On the other hand, maybe King pere et fils will show some restraint. I suspect a lot depends on how well this book has been received. Judging from Goodreads, the answer to that question is farily well, though some fans are annoyed that its nature partakes more of WaG fan fiction than of the series as a staggering whole. Absolutely none of the perceived lacuna between the plots of WaG and WotC (which I am reading now and does seem to feature a staggering advancement in Roland's apprentices' skills and in the Schroedinger's Fetus that is just hand-waved as "some stuff happened between the novels") is filled; it's all just tangential texture.

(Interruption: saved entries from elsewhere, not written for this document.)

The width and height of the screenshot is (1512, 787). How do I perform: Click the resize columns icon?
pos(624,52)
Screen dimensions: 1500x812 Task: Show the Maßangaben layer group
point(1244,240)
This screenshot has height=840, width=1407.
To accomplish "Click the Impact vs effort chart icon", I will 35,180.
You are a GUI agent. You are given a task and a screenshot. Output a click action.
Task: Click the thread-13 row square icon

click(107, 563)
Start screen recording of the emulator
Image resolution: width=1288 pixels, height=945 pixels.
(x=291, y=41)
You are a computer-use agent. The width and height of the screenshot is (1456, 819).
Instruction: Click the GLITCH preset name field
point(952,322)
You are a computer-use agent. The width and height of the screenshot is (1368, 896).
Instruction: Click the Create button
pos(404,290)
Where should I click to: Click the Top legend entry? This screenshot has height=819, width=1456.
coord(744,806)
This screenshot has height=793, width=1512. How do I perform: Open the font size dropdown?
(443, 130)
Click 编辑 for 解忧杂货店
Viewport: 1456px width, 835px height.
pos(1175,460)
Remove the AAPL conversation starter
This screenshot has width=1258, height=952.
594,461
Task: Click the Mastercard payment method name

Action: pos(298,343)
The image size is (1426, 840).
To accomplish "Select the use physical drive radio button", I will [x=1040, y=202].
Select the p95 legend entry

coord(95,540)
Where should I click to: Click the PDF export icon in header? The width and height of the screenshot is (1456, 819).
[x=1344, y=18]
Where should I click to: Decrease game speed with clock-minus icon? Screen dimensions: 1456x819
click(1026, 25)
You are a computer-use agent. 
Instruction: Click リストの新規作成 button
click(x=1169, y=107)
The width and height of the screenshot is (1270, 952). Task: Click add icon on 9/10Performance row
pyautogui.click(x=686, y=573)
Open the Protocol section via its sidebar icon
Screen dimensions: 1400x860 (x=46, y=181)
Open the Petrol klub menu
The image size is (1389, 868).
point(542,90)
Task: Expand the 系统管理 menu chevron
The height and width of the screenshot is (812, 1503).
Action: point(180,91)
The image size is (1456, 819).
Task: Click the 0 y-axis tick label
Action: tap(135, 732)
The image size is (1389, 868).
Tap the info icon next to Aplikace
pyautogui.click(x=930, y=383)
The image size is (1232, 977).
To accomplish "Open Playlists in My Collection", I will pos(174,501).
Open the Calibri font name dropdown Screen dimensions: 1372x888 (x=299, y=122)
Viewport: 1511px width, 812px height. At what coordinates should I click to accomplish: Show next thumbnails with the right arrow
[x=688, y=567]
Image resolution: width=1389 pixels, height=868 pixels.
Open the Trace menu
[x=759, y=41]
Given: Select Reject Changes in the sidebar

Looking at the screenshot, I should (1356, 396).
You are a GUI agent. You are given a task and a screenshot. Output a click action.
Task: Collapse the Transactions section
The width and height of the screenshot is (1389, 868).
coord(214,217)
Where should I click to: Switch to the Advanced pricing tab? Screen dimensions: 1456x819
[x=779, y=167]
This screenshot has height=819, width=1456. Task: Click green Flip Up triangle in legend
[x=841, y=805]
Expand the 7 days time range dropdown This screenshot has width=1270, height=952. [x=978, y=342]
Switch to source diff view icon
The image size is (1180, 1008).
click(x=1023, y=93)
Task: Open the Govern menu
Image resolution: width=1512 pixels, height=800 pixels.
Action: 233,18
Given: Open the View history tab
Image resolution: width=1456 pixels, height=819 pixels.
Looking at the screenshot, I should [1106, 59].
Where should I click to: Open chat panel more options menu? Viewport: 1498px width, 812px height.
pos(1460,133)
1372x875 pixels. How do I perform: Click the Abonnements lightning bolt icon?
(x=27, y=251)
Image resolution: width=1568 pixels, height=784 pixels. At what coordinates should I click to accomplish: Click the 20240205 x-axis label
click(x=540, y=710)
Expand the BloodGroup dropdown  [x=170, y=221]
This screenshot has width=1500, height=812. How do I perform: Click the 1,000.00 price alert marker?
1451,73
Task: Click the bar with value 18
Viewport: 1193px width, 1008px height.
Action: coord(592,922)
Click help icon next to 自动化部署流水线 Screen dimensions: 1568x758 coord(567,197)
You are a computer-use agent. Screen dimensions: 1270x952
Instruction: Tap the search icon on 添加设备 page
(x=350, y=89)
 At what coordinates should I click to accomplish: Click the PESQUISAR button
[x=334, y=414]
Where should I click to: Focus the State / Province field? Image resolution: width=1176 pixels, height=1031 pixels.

But so back to how my experience in reading The Wind Through the Keyhole is something only newbies can have. I'm going to take a stab in the dark and say that, based on what I've gleaned via King's bad habits of sending his characters message-dreams and whatnot that I've complained about elsewhere and of ham-handed foreshadowing generally, that most, if not all, of Roland's apprentices are not going to make it to the finish line. I might be wrong; I'm trying hard to avoid spoilers (and driving my friends crazy because I'm not reading these novels fast enough to suit them and they want to talk about them with me at great length, the darlings. Sorry, sweetnesses; I'm just not enough of a fan to want to devour these straight through without some breaks with other books) and so hope not to found out whether I'm right or wrong until the end. But, reading between the lines as I decided whether to read this or Wolves of the Calla next, I got the distinct impression that original readers of the series found it jarring or bittersweet or just plain weird to see characters with known fate/dooms walking around and learning and talking like they still had futures. For the, you know, 20 or so pages in which they appear in this book, anyway. As I said, I'll never know that experience. For me it's just the WaG mixture as before, except in that, glory be, no stupid teen romance in this one. For which I am grateful.
The stories themselves, especially the central fairy tale, have a lot of charm to them, a quality that seems to me rare in most of King's other work. There are still elements of peril and horror and heartbreak, to be sure, but somehow even depictions of, e.g. shredded bodies in the Roland-story of the terrible shape-shifter besetting a mining town, have kind of a light, fond touch. This is King putting an extra layer of delicious buttercream frosting on an already too-rich cake. He's having such fun, and buttercream is yummy; why stop him? Just, you know, don't let him totally encrust the thing with candy flowers and crap, okay?
But now I'm definitely hitting a wall of Dark Tower fatigue. Oy.